Upaya yang dilakukan pemerintah dengan melakukan kordinasi lintas kementerian untuk mengatasi hal ini merupakan suatu tindakan yang cukup efektif. Radikalisme dalam dunia pendidikan tidak hanya menjadi pekerjaan rumah Menteri Pendidikan dan Kebudayaan, tapi juga harus bersinergi dengan menteri terkait seperti Menteri Hukum dan HAM, Menteri Agama dan kementerian terkait lainnya. Hal ini bertujuan untuk menyelesaikan radikalisme secara komprehensif.

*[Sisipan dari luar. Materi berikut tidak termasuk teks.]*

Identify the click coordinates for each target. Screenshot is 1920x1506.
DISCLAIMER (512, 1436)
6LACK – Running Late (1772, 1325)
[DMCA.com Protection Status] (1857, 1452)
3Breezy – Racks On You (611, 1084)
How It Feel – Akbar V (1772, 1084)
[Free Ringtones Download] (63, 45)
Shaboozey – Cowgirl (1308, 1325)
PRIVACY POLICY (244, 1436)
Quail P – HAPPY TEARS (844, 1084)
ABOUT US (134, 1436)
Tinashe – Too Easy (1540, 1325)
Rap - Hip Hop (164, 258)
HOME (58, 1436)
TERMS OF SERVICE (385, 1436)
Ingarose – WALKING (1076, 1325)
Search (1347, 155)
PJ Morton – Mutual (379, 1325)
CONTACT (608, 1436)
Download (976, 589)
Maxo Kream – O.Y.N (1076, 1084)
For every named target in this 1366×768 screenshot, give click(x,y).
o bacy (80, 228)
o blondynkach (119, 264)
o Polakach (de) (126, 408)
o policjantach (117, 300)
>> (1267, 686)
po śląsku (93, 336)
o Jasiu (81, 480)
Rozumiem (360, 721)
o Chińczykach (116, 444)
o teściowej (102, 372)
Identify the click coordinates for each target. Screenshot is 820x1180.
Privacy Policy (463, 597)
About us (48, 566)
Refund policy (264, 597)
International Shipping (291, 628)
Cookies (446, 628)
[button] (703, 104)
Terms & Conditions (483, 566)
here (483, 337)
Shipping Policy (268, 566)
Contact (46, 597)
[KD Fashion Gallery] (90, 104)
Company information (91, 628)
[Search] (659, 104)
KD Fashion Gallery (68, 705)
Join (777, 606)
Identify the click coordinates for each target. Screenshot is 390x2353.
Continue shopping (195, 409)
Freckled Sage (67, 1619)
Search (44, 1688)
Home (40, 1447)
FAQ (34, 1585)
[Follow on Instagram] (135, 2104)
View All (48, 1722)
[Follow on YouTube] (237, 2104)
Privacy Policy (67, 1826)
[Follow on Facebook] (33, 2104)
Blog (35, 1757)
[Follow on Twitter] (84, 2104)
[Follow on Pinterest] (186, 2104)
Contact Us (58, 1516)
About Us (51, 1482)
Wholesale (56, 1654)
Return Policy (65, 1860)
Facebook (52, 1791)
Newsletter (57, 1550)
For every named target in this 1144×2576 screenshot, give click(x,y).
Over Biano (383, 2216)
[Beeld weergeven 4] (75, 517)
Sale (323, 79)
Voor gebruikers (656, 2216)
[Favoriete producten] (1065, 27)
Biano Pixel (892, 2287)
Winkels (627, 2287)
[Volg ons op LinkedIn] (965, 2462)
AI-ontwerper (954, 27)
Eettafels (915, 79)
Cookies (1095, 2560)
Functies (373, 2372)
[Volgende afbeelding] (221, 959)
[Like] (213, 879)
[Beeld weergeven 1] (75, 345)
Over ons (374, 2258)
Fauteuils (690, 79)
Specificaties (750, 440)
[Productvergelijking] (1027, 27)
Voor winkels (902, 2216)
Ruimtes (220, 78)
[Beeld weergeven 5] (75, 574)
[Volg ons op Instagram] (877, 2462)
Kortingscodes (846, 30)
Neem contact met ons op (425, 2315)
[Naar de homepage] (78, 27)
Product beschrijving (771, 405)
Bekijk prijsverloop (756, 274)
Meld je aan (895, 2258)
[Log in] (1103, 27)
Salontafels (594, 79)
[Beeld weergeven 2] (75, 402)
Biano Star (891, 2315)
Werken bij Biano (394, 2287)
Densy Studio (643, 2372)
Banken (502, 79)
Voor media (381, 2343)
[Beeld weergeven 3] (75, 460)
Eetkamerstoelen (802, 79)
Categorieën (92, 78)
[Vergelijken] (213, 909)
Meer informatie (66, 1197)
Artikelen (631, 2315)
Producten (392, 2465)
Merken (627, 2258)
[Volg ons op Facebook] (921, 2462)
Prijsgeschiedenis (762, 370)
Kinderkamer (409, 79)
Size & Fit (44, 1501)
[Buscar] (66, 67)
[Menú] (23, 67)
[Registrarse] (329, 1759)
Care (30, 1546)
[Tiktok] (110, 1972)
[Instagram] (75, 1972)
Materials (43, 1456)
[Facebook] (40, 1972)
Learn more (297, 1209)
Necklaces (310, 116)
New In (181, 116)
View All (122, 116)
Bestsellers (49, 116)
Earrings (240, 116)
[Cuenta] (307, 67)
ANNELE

Selain itu, Menteri Pendidikan dan Kebudayaan, Nadiem Makarim, mulai menempatkan cara berpikir  kritis dan inovatif dalam dunia pendidikan di Indonesia. Ini merupakan cara efektif dalam mengatasi radikalisme di sekolah. Dengan berpikir kritis siswa dapat menyortir dan menverifikasi berbagai pengetahuan yang diberikan kepadanya. Radikalisme akan dihindari dan bahkan diamputasi dari pemikiran siswa. Dengan kekritisan dan inovasi maka siswa tidak memiliki kesempatan untuk memikirkan hal-hal yang irasional untuk mematikan rasa kemanusiaan mereka.

Selain itu, upaya melakukan kordinasi antar sekolah swasta dengan tujuan untuk melakukan kerjasama dan pengawasan terhadap pola pendidikan yang anti radikalisme juga dilakukan. Pemerintah berkoordinasi dengan Muhamadiyah dan Nadhatul Ulama untuk berkomitmen melakukan pengawasan terhadap pola pendidikan di Indonesia, sehingga bebas dari sikap yang mendiskriminasi dan dapat membuat perpecahan berdasarkan SARA. Pemerintah terus melakukan kordinasi dan pengawasan bersama secara masif, sehingga suatu saat sekolah-sekolah tidak lagi disusupi oleh paham-paham radikalisme.

Usaha untuk tetap memasukkan karakter kebangsaan dalam kurikulum pendidikan di sekolah juga menjadi upaya pemerintah untuk menangkal penyusup radikalis di sekolah-sekolah. Rasa cinta terhadap tanah air, pemahaman akan Pancasila dan pendidikan kewarganegaraan merupakan pendidikan kebangsaan yang harus dioptimalkan untuk memberikan pemahaman yang benar kepada anak-anak tentang bahaya radikalisme.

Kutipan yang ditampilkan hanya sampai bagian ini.